Lata Bai squeezes Mamta to her breast. ‘The best day of my marriage was when I became pregnant with you . . . I remember it exactly . . . it happened when your bapu’s mother went back to her own village to meet her sister and secretly sell her gold bangles to buy a transistor radio she’d had her eye on for some time . . .’
Lata Bai went to bathe at the river when her husband and mother-in-law left for the tonga stand. She’d calculated everything perfectly. Forty minutes there and forty minutes back, half an hour maximum for chit-chat, that added up to one hour and fifty minutes. Just to be on the safe side she would come back after two and a half hours, her husband would surely be home by then. The cicadas almost always started their song around five thirty in the evening. That’s when she would lazily wander home, after the insects sang their first movement.
It was the last tonga fare that had decided Lata Bai’s fate. The tongawala refused to start the journey without his complement of ten. The cost of feeding those bulls alone would amount to four passenger fares. Then there were two fares for emergencies, one fare for his food and a visit to his favourite prostitute. That left him with three fares of profit. That added up to one fare each for his sons and one for his wife and daughter. Less than that and it wasn’t worth his while.

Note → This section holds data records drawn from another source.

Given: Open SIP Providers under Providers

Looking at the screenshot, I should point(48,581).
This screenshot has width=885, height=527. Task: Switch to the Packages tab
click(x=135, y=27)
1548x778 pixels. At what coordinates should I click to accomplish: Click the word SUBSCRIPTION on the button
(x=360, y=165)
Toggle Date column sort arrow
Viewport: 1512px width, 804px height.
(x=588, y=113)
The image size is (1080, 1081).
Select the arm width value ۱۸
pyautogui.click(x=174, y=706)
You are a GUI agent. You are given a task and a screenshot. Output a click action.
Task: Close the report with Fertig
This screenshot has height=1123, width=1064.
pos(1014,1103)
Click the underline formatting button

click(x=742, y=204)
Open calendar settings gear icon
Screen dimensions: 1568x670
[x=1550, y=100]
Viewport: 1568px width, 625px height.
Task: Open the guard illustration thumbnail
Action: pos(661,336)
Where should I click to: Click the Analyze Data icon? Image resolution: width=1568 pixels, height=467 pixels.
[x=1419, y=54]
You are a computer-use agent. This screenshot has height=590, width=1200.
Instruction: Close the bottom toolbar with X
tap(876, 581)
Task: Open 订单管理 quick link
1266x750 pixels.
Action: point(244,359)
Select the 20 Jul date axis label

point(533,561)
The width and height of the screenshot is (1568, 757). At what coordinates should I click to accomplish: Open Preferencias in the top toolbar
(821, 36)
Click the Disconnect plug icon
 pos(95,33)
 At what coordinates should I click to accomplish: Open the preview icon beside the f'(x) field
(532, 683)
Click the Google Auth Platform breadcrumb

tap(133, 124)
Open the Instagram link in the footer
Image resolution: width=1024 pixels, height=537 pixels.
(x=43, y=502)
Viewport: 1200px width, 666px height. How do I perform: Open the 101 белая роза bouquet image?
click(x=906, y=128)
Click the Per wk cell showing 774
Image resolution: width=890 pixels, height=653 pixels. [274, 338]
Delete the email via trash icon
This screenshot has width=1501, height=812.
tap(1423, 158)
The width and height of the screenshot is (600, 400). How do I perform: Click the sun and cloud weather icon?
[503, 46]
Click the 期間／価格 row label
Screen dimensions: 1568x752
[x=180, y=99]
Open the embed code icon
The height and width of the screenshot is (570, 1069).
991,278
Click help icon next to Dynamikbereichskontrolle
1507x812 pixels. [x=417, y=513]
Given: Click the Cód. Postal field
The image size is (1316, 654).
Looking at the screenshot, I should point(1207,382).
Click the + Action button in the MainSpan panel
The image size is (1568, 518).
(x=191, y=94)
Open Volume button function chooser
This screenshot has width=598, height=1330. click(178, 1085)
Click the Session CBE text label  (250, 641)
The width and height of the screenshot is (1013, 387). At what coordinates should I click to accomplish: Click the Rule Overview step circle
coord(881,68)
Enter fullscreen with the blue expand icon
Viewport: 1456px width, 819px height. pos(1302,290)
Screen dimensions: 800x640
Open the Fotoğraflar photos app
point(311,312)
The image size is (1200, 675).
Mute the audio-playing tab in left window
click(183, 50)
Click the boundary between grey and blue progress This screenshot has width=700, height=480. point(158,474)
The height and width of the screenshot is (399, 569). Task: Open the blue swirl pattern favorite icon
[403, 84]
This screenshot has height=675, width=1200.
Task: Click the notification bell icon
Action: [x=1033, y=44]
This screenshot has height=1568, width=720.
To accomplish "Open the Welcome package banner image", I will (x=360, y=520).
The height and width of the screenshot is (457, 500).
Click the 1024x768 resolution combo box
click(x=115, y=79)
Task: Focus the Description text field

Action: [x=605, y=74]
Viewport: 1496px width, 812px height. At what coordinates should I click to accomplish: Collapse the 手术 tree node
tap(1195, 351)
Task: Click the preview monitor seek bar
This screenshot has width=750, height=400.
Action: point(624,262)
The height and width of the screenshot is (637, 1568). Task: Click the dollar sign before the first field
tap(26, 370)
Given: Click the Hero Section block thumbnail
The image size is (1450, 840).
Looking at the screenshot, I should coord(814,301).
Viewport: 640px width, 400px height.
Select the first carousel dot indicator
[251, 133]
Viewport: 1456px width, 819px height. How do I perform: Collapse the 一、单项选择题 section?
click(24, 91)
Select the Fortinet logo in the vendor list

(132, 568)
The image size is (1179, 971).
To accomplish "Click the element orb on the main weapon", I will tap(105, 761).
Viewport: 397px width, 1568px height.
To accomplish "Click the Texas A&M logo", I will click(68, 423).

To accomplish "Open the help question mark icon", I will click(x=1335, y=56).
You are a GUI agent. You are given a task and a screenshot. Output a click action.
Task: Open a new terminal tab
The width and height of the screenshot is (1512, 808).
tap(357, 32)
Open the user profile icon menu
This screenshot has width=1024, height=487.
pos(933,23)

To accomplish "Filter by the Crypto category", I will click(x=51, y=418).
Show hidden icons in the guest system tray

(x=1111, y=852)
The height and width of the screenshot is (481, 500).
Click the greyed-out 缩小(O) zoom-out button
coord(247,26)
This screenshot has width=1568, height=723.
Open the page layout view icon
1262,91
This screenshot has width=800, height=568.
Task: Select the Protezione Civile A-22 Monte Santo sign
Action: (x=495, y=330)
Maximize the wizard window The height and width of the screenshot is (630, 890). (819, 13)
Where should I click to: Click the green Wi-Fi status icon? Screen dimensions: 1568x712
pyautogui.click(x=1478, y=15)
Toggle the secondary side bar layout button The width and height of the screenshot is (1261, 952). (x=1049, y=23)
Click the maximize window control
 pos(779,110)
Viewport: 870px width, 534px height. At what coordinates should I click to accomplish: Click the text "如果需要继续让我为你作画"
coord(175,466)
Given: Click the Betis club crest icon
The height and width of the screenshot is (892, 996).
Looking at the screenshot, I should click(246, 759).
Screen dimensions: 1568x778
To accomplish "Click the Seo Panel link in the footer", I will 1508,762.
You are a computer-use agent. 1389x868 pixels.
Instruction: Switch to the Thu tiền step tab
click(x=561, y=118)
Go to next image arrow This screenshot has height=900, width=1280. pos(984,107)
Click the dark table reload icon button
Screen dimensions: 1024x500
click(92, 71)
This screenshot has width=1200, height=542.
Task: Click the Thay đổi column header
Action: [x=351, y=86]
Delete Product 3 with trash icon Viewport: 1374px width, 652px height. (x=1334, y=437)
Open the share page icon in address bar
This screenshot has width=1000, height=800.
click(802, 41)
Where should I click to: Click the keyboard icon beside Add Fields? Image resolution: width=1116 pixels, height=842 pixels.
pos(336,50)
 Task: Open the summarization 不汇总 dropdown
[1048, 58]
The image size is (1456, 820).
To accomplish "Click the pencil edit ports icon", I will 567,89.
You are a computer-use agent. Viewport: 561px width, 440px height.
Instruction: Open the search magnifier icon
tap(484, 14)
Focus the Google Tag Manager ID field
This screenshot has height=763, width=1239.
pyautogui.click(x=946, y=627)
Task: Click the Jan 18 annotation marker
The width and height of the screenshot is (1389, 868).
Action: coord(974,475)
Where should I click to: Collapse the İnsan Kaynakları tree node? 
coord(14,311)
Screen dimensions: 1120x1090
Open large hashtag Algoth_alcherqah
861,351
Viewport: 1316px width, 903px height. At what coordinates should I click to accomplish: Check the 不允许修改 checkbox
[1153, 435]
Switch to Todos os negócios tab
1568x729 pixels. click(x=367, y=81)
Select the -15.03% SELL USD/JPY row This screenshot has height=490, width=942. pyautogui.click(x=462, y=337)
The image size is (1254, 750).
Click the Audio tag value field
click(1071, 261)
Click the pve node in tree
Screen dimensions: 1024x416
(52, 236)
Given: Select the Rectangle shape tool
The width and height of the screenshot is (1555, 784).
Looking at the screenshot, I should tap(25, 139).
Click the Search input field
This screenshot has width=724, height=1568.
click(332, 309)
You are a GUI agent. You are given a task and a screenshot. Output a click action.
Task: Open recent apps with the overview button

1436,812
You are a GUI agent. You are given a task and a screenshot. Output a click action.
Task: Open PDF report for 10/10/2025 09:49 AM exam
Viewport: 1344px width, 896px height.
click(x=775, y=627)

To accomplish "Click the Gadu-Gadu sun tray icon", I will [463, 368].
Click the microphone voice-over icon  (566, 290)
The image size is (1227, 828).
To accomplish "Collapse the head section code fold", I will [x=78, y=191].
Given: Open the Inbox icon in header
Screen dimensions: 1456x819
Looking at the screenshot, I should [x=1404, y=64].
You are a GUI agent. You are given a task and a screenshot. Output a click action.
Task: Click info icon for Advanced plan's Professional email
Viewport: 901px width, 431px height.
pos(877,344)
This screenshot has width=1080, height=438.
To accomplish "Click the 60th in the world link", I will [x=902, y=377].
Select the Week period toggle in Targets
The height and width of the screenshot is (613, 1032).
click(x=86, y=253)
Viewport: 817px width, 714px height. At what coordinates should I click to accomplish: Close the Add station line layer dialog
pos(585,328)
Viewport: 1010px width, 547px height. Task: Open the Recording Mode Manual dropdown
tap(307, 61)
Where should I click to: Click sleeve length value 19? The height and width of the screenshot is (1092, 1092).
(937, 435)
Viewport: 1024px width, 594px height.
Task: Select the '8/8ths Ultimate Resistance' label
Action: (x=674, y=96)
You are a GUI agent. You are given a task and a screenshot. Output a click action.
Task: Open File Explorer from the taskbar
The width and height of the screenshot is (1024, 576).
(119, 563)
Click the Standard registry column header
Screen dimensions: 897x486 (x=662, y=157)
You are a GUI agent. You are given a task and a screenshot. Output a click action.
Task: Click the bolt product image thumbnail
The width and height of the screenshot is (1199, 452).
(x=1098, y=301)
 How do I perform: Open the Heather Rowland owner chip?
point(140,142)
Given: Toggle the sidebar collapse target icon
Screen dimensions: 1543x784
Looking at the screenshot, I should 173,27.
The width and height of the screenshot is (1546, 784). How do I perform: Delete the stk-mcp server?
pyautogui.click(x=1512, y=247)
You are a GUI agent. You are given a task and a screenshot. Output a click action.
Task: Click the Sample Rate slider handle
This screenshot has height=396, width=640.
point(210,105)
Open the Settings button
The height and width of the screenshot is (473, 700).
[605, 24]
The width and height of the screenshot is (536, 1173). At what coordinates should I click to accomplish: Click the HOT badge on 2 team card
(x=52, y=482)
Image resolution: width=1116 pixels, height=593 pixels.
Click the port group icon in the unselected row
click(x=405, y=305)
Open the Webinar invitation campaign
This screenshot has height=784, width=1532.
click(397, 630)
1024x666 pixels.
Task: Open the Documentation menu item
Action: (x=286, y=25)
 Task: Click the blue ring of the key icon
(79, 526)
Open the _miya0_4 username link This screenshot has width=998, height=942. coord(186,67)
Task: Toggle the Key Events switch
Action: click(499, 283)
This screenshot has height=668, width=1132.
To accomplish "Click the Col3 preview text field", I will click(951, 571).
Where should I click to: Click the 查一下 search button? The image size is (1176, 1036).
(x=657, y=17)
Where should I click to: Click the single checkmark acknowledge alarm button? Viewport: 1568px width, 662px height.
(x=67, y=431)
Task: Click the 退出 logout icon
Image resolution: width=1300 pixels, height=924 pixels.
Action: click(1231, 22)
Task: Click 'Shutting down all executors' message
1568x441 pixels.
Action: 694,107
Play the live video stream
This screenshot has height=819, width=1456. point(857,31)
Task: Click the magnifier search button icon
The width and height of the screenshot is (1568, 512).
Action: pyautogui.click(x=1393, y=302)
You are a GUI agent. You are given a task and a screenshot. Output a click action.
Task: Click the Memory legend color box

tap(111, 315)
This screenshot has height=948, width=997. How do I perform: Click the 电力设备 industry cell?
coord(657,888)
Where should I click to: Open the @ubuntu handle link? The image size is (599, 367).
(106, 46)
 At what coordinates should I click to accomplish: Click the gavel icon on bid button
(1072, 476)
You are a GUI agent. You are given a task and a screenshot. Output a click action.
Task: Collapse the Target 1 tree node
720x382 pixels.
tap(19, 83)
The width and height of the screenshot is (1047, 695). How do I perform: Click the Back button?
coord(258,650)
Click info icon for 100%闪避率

Seeta Ram and his mother were still sweating buckets under their banyan, waiting for the tenth passenger when Lata Bai meandered back home, humming a little, still hot and damp under her ghaghra with water dripping off her hair, leaving a wet patch in the centre of her back. All this time, her father-in-law searched the house for her. He looked in the fields: ‘Come out, little mouse. Come out, little mouse. I’m going to get you,’ he said softly.
She didn’t see him, still holding on to her song and happiness. It was only when he stepped up behind her and lifted her off her feet that she knew she’d been caught in a trap from which she wouldn’t get out till the hunter was well and truly done with her.
That time she said nothing, she didn’t scream, just turned her head away and closed her eyes tight enough to see bright green dots behind her lids so she wouldn’t have to look at her father-in-law’s distorted features lurking above her own. He’d raped her twice, or was it thrice? Like he would never have enough of her teenage body. Her body, with its newly sprouted breasts as small as plums, a tiny waist and a bottom as hard as a teenage boy. After he was done, he’d stuffed a piece of brown sugar into her mouth. She’d spat it out on her mother-in-law’s pillow.
He’d filled her body with his semen and one of those sperms made its way to her awakening ovaries. That’s how Mamta came to be.
Then Seeta Ram came back. The whole world was still in order. The house was exactly as he’d left it. His wife was peeling potatoes from their field. There was washing hanging out to dry, and drips from the oil lamp staining the altar. It really was just another day. The kind of day he’d got used to.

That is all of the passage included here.